Park Briton, Altieri Nicholas, DeNero John, Odisho Anobel Y, Yu Bin
Department of Statistics, University of California, Berkeley, California, USA.
Department of Electrical Engineering and Computer Sciences, University of California, Berkeley, California, USA.
JAMIA Open. 2021 Sep 30;4(3):ooab085. doi: 10.1093/jamiaopen/ooab085. eCollection 2021 Jul.
We develop natural language processing (NLP) methods capable of accurately classifying tumor attributes from pathology reports given minimal labeled examples. Our hierarchical cancer to cancer transfer (HCTC) and zero-shot string similarity (ZSS) methods are designed to exploit shared information between cancers and auxiliary class features, respectively, to boost performance using enriched annotations which give both location-based information and document level labels for each pathology report.
Our data consists of 250 pathology reports each for kidney, colon, and lung cancer from 2002 to 2019 from a single institution (UCSF). For each report, we classified 5 attributes: procedure, tumor location, histology, grade, and presence of lymphovascular invasion. We develop novel NLP techniques involving transfer learning and string similarity trained on enriched annotations. We compare HCTC and ZSS methods to the state-of-the-art including conventional machine learning methods as well as deep learning methods.

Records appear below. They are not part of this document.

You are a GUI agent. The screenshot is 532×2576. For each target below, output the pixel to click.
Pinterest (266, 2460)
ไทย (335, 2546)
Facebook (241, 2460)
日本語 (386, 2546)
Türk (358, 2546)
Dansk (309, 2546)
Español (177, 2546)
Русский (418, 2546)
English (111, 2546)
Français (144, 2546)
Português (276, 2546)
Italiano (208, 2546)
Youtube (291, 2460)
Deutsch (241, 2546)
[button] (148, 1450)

For our HCTC method, we see an improvement of up to 0.1 micro-F1 score and 0.04 macro-F1 averaged across cancer and applicable attributes. For our ZSS method, we see an improvement of up to 0.26 micro-F1 and 0.23 macro-F1 averaged across cancer and applicable attributes. These comparisons are made after adjusting training data sizes to correct for the 20% increase in annotation time for enriched annotations compared to ordinary annotations.
Methods based on transfer learning across cancers and augmenting information methods with string similarity priors can significantly reduce the amount of labeled data needed for accurate information extraction from pathology reports.
我们开发了自然语言处理(NLP)方法,能够在给定最少标注示例的情况下,从病理报告中准确分类肿瘤属性。我们的分层癌症到癌症转移(HCTC)和零样本字符串相似度(ZSS)方法分别旨在利用不同癌症之间的共享信息和辅助类别特征,以使用丰富注释来提高性能,这些注释为每份病理报告提供了基于位置的信息和文档级标签。
我们的数据包括来自单一机构(加州大学旧金山分校)2002年至2019年的250份肾脏、结肠和肺癌的病理报告。对于每份报告,我们对5个属性进行分类:手术、肿瘤位置、组织学、分级和淋巴管侵犯情况。我们开发了涉及迁移学习和基于丰富注释训练的字符串相似度的新型NLP技术。我们将HCTC和ZSS方法与包括传统机器学习方法以及深度学习方法在内的现有技术进行比较。
对于我们的HCTC方法,在所有癌症和适用属性上平均,我们看到微观F1分数提高了0.1,宏观F1分数提高了0.04。对于我们的ZSS方法,在所有癌症和适用属性上平均,我们看到微观F1分数提高了0.26,宏观F1分数提高了0.23。这些比较是在调整训练数据大小之后进行的,以校正与普通注释相比丰富注释的注释时间增加了20%的情况。
基于跨癌症迁移学习和用字符串相似度先验增强信息的方法,可以显著减少从病理报告中准确提取信息所需的标注数据量。